[FFmpeg-devel] [PATCH 2/3] avformat: reject FFmpeg-style merged side data in raw packets

Wed Mar 8 17:06:20 EET 2017

On Wed, 8 Mar 2017 15:36:25 +0100
Michael Niedermayer <michael at niedermayer.cc> wrote:

> On Wed, Mar 08, 2017 at 01:40:11PM +0100, wm4 wrote:
> > It looks like this could lead to security issues, as side data readers  
> 
> anything could, but side data wasnt excluded from fuzzing, in fact
> ive seen fuzzers find and trigger the split code

The split code runs on _any_ input data, so this is not surprising. My
intention is to remove merging/splitting completely (the patches don't
go that far yet).

> also a demuxer and user app could always set side data to something
> bad.
> All uses of side data must assume the data to be untrusted, because
> it is even without all the split code.

This depends. For example, AV_PKT_DATA_NEW_EXTRADATA is of course 100%
defined by untrusted data (except that the size fits into memory). On
the other hand, I expect something like AV_PKT_DATA_DISPLAYMATRIX to
have at least the correct size. FFmpeg code also does this sometimes,
for example dump_sidedata() doesn't check the size of this particular
side data type.

In my own FFmpeg API using code I assume that side data has the correct
minimum size for a given type, and I will blame any potentially
security-relevant deviations on FFmpeg. I'm sure most other API users
also will, and they're probably not even aware that this us supposedly
possible.

Besides, fewer ways for untrusted input data to leak into
complex/obscure data structures is an improvement for security.

> 
> 
> > will for example rely on side data allocation sizes to be as large as
> > needed for correct operation.  
> 
> Is this really so ?
> we allocate at least AV_INPUT_BUFFER_PADDING_SIZE, accesses beyond
> that require a check on the size.
> 

Except av_frame_new_side_data() doesn't do that, and often side data is
copied from packets to frames without additional checks (see
ff_init_buffer_info() for e.g. the DISPLAYMATRIX case).

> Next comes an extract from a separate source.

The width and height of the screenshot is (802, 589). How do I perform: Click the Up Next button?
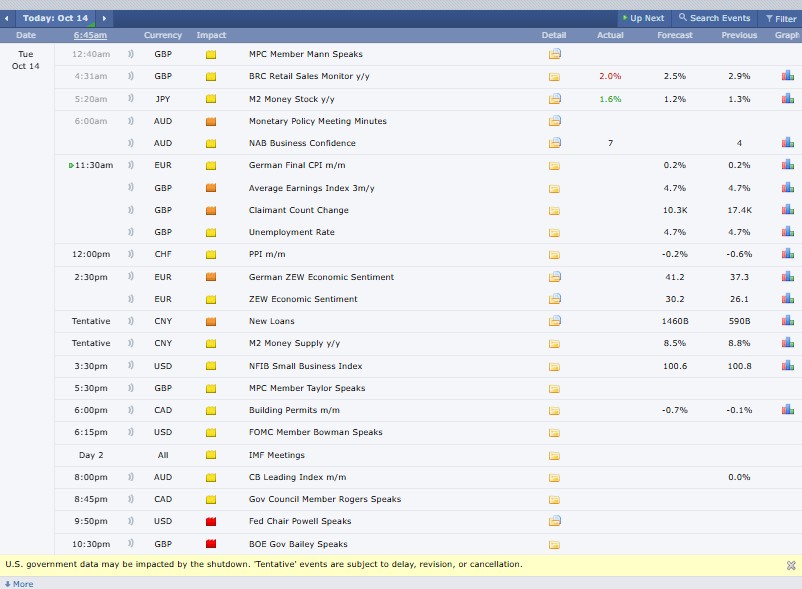643,18
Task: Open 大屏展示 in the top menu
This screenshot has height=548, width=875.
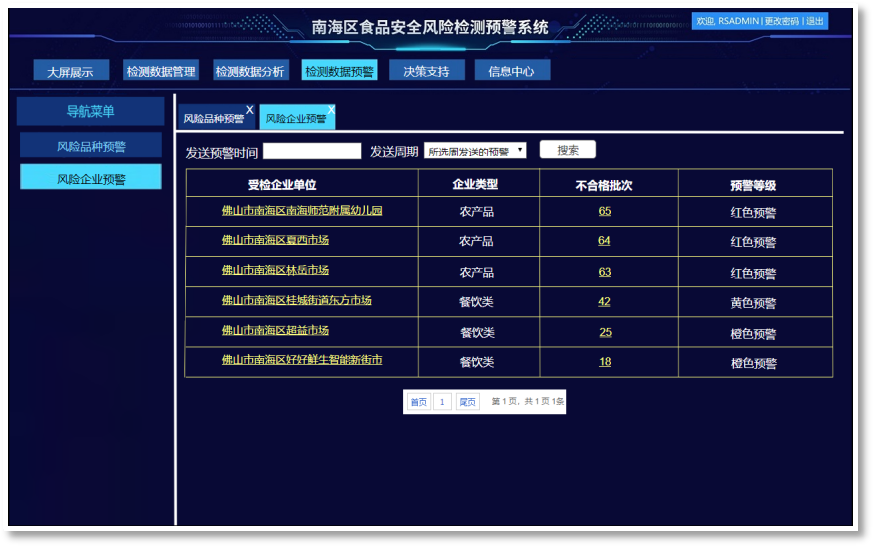Action: click(70, 71)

> also size checks are needed for the case where a lib gets replaced by
> one with newer version that has a bigger struct.

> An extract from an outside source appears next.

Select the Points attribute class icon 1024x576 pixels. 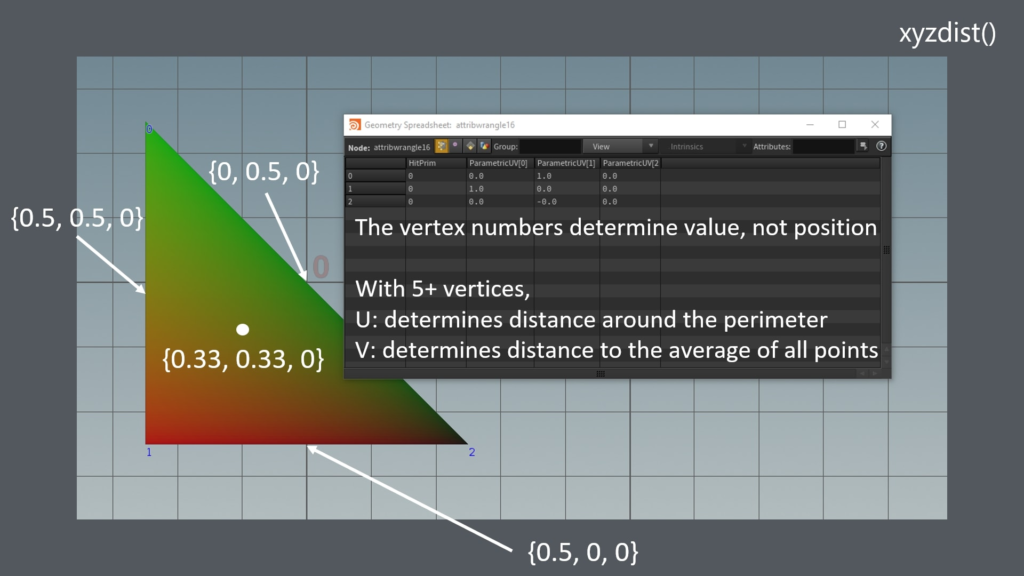click(x=441, y=146)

Oh really? We never do this. Normal API structs are also considered
appendable, so compiling against a newer API and then linking against
an older version doesn't work. This is exactly the same case.

> 
> > If such files exist at all, they also
> > should be brought out of circulation, so fully reject them. Under normal
> > circumstances, nothing creates such files.
> > 
> > To avoid problems for now, we let the concat and hls demuxers do this
> > (they merely return previously-demuxed packets, whose side data might
> > have been merged by libavformat itself after demuxing). The
> > special-cases will be removed in the next commit.
> > ---
> >  libavformat/utils.c | 9 +++++++++
> >  1 file changed, 9 insertions(+)
> > 
> > diff --git a/libavformat/utils.c b/libavformat/utils.c
> > index 37d7024465..68f3c977d6 100644
> > --- a/libavformat/utils.c
> > +++ b/libavformat/utils.c
> > @@ -840,6 +840,15 @@ int ff_read_packet(AVFormatContext *s, AVPacket *pkt)
> >              *pkt = tmp;
> >          }
> >  
> > +        if (strcmp(s->iformat->name, "concat") && strcmp(s->iformat->name, "hls,applehttp")  
> 
> can strcmp() be avoided here ?
> it would be run per packet which is rather ugly

We could add a flag, but considering the next commit removes these
strcmp()s again, and that strcmp() on very short strings is very cheap,
I don't think it's worth doing this.

> 
> > +            && av_packet_split_side_data(pkt) == 1) {  
> 
> this could fail with ENOMEM which complicates things

I can add a check for ENOMEM too. This should be the only thing that
looks like a failure, but could work in a separate call (like the one
on the libavcodec side).

> 
> if we do block such packets, its prbobably better to add a new
> static inline function to a header that checks if a packet has
> splitable side data and use that in av_packet_split_side_data() and
> here

Not sure what you mean here.

> Iam suggesting "static inline" here to make backporting easier so no
> new symbol is added to libavcodec that is needed by libavformat

What's the purpose?

> also it may be interresting to disable this check for fuzzing so
> side data can be fuzzed in a wider range of cases and any past
> testcases that happen to use this can still be used for regression
> testing

I think what you want is fault injection for memory errors, seems out
of scope here.